[The input — start]

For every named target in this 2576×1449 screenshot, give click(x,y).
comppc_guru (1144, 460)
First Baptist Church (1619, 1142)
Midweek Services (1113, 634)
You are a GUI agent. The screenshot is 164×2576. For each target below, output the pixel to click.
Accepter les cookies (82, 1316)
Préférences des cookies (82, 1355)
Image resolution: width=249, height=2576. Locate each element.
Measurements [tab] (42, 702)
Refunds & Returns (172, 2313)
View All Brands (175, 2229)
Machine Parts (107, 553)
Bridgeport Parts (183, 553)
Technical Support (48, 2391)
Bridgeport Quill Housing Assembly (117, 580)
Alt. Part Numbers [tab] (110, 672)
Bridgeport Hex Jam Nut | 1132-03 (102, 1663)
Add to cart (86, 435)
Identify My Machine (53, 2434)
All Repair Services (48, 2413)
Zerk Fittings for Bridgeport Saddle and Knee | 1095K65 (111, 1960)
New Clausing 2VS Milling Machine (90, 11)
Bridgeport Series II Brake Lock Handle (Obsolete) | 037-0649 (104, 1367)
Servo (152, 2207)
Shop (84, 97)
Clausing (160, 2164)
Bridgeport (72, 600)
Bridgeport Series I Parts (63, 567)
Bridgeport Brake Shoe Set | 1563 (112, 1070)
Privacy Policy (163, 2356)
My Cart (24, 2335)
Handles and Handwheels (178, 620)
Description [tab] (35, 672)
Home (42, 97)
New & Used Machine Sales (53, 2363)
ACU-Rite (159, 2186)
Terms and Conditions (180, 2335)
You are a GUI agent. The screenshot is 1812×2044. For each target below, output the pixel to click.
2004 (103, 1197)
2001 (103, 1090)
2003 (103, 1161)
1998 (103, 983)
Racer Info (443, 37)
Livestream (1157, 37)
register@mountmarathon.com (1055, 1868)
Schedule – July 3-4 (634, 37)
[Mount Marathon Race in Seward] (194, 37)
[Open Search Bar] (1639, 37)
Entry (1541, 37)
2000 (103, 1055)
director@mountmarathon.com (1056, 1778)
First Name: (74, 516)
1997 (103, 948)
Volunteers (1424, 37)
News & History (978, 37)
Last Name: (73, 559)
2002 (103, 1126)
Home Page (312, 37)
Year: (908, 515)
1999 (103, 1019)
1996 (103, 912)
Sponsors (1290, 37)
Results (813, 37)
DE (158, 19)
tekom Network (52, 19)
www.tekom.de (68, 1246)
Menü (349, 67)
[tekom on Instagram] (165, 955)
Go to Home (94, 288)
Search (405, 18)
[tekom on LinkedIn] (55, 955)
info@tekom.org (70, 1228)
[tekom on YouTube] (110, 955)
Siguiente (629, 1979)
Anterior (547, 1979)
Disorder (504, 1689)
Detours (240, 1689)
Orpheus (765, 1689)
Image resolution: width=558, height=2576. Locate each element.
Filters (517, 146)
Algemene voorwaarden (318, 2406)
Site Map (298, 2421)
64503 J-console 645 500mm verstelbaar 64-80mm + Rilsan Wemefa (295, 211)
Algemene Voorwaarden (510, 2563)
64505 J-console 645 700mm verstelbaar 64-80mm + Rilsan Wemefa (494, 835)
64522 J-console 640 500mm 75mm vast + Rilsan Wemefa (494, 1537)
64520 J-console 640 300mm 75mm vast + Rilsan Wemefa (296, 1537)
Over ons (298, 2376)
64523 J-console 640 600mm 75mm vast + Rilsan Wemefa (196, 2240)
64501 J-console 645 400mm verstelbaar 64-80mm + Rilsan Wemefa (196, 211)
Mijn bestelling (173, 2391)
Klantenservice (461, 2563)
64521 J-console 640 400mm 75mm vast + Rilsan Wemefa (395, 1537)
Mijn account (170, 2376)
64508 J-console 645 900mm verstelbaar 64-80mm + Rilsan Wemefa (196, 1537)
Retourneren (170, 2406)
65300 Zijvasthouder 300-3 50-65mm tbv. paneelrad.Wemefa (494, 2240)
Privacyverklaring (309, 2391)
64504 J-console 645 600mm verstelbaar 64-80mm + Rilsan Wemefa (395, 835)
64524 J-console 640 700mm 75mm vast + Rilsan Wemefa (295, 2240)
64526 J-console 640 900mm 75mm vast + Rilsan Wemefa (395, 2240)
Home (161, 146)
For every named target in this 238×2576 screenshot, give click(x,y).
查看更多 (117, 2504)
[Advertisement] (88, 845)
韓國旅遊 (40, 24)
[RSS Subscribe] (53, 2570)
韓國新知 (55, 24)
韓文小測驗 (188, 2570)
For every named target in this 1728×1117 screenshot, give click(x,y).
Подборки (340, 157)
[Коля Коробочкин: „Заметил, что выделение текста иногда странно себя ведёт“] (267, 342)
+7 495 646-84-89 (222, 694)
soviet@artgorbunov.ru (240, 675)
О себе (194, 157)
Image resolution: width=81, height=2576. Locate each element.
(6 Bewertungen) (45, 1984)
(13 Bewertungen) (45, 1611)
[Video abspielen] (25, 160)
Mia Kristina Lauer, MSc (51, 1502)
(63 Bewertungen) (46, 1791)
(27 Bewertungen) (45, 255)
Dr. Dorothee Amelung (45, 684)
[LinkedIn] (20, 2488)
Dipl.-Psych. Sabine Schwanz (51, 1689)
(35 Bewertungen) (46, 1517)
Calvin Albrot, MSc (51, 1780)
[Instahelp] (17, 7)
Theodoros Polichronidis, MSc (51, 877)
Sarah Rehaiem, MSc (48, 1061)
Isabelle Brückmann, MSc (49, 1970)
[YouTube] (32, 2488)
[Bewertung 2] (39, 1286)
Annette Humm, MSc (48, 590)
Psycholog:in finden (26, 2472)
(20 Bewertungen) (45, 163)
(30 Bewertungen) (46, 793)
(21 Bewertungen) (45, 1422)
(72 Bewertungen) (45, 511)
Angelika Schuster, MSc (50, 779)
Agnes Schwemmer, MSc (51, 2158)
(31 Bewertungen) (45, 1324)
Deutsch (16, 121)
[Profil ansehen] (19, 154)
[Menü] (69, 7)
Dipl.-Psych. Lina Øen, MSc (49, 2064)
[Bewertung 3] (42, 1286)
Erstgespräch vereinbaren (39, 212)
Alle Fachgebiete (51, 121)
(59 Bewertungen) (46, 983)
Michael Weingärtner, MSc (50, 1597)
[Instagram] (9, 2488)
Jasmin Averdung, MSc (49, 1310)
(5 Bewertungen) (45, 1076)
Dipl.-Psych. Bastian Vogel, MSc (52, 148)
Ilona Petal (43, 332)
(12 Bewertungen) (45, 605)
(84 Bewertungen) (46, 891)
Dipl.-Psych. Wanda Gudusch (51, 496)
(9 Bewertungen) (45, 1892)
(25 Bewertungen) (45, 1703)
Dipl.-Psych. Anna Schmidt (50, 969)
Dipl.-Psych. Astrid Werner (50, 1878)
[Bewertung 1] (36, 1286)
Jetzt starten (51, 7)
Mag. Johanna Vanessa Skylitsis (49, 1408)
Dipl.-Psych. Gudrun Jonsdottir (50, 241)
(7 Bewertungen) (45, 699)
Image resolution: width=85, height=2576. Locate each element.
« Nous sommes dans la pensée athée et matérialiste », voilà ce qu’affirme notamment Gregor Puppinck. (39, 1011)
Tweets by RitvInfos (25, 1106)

[The input — finish]

All of the data above must be set down again exactly.

For every named target in this 2576×1449 screenshot, give click(x,y).
comppc_guru (1144, 460)
First Baptist Church (1619, 1142)
Midweek Services (1113, 634)
You are a GUI agent. The screenshot is 164×2576. For each target below, output the pixel to click.
Accepter les cookies (82, 1316)
Préférences des cookies (82, 1355)
Image resolution: width=249, height=2576. Locate each element.
Measurements [tab] (42, 702)
Refunds & Returns (172, 2313)
View All Brands (175, 2229)
Machine Parts (107, 553)
Bridgeport Parts (183, 553)
Technical Support (48, 2391)
Bridgeport Quill Housing Assembly (117, 580)
Alt. Part Numbers [tab] (110, 672)
Bridgeport Hex Jam Nut | 1132-03 (102, 1663)
Add to cart (86, 435)
Identify My Machine (53, 2434)
All Repair Services (48, 2413)
Zerk Fittings for Bridgeport Saddle and Knee | 1095K65 (111, 1960)
New Clausing 2VS Milling Machine (90, 11)
Bridgeport Series II Brake Lock Handle (Obsolete) | 037-0649 (104, 1367)
Servo (152, 2207)
Shop (84, 97)
Clausing (160, 2164)
Bridgeport (72, 600)
Bridgeport Series I Parts (63, 567)
Bridgeport Brake Shoe Set | 1563 (112, 1070)
Privacy Policy (163, 2356)
My Cart (24, 2335)
Handles and Handwheels (178, 620)
Description [tab] (35, 672)
Home (42, 97)
New & Used Machine Sales (53, 2363)
ACU-Rite (159, 2186)
Terms and Conditions (180, 2335)
You are a GUI agent. The screenshot is 1812×2044. For each target below, output the pixel to click.
2004 (103, 1197)
2001 (103, 1090)
2003 (103, 1161)
1998 (103, 983)
Racer Info (443, 37)
Livestream (1157, 37)
register@mountmarathon.com (1055, 1868)
Schedule – July 3-4 (634, 37)
[Mount Marathon Race in Seward] (194, 37)
[Open Search Bar] (1639, 37)
Entry (1541, 37)
2000 (103, 1055)
director@mountmarathon.com (1056, 1778)
First Name: (74, 516)
1997 (103, 948)
Volunteers (1424, 37)
News & History (978, 37)
Last Name: (73, 559)
2002 (103, 1126)
Home Page (312, 37)
Year: (908, 515)
1999 (103, 1019)
1996 (103, 912)
Sponsors (1290, 37)
Results (813, 37)
DE (158, 19)
tekom Network (52, 19)
www.tekom.de (68, 1246)
Menü (349, 67)
[tekom on Instagram] (165, 955)
Go to Home (94, 288)
Search (405, 18)
[tekom on LinkedIn] (55, 955)
info@tekom.org (70, 1228)
[tekom on YouTube] (110, 955)
Siguiente (629, 1979)
Anterior (547, 1979)
Disorder (504, 1689)
Detours (240, 1689)
Orpheus (765, 1689)
Image resolution: width=558, height=2576. Locate each element.
Filters (517, 146)
Algemene voorwaarden (318, 2406)
Site Map (298, 2421)
64503 J-console 645 500mm verstelbaar 64-80mm + Rilsan Wemefa (295, 211)
Algemene Voorwaarden (510, 2563)
64505 J-console 645 700mm verstelbaar 64-80mm + Rilsan Wemefa (494, 835)
64522 J-console 640 500mm 75mm vast + Rilsan Wemefa (494, 1537)
64520 J-console 640 300mm 75mm vast + Rilsan Wemefa (296, 1537)
Over ons (298, 2376)
64523 J-console 640 600mm 75mm vast + Rilsan Wemefa (196, 2240)
64501 J-console 645 400mm verstelbaar 64-80mm + Rilsan Wemefa (196, 211)
Mijn bestelling (173, 2391)
Klantenservice (461, 2563)
64521 J-console 640 400mm 75mm vast + Rilsan Wemefa (395, 1537)
Mijn account (170, 2376)
64508 J-console 645 900mm verstelbaar 64-80mm + Rilsan Wemefa (196, 1537)
Retourneren (170, 2406)
65300 Zijvasthouder 300-3 50-65mm tbv. paneelrad.Wemefa (494, 2240)
Privacyverklaring (309, 2391)
64504 J-console 645 600mm verstelbaar 64-80mm + Rilsan Wemefa (395, 835)
64524 J-console 640 700mm 75mm vast + Rilsan Wemefa (295, 2240)
64526 J-console 640 900mm 75mm vast + Rilsan Wemefa (395, 2240)
Home (161, 146)
For every named target in this 238×2576 screenshot, give click(x,y).
查看更多 (117, 2504)
[Advertisement] (88, 845)
韓國旅遊 (40, 24)
[RSS Subscribe] (53, 2570)
韓國新知 (55, 24)
韓文小測驗 (188, 2570)
For every named target in this 1728×1117 screenshot, give click(x,y).
Подборки (340, 157)
[Коля Коробочкин: „Заметил, что выделение текста иногда странно себя ведёт“] (267, 342)
+7 495 646-84-89 (222, 694)
soviet@artgorbunov.ru (240, 675)
О себе (194, 157)
Image resolution: width=81, height=2576. Locate each element.
(6 Bewertungen) (45, 1984)
(13 Bewertungen) (45, 1611)
[Video abspielen] (25, 160)
Mia Kristina Lauer, MSc (51, 1502)
(63 Bewertungen) (46, 1791)
(27 Bewertungen) (45, 255)
Dr. Dorothee Amelung (45, 684)
[LinkedIn] (20, 2488)
Dipl.-Psych. Sabine Schwanz (51, 1689)
(35 Bewertungen) (46, 1517)
Calvin Albrot, MSc (51, 1780)
[Instahelp] (17, 7)
Theodoros Polichronidis, MSc (51, 877)
Sarah Rehaiem, MSc (48, 1061)
Isabelle Brückmann, MSc (49, 1970)
[YouTube] (32, 2488)
[Bewertung 2] (39, 1286)
Annette Humm, MSc (48, 590)
Psycholog:in finden (26, 2472)
(20 Bewertungen) (45, 163)
(30 Bewertungen) (46, 793)
(21 Bewertungen) (45, 1422)
(72 Bewertungen) (45, 511)
Angelika Schuster, MSc (50, 779)
Agnes Schwemmer, MSc (51, 2158)
(31 Bewertungen) (45, 1324)
Deutsch (16, 121)
[Profil ansehen] (19, 154)
[Menü] (69, 7)
Dipl.-Psych. Lina Øen, MSc (49, 2064)
[Bewertung 3] (42, 1286)
Erstgespräch vereinbaren (39, 212)
Alle Fachgebiete (51, 121)
(59 Bewertungen) (46, 983)
Michael Weingärtner, MSc (50, 1597)
[Instagram] (9, 2488)
Jasmin Averdung, MSc (49, 1310)
(5 Bewertungen) (45, 1076)
Dipl.-Psych. Bastian Vogel, MSc (52, 148)
Ilona Petal (43, 332)
(12 Bewertungen) (45, 605)
(84 Bewertungen) (46, 891)
Dipl.-Psych. Wanda Gudusch (51, 496)
(9 Bewertungen) (45, 1892)
(25 Bewertungen) (45, 1703)
Dipl.-Psych. Anna Schmidt (50, 969)
Dipl.-Psych. Astrid Werner (50, 1878)
[Bewertung 1] (36, 1286)
Jetzt starten (51, 7)
Mag. Johanna Vanessa Skylitsis (49, 1408)
Dipl.-Psych. Gudrun Jonsdottir (50, 241)
(7 Bewertungen) (45, 699)
Image resolution: width=85, height=2576. Locate each element.
« Nous sommes dans la pensée athée et matérialiste », voilà ce qu’affirme notamment Gregor Puppinck. (39, 1011)
Tweets by RitvInfos (25, 1106)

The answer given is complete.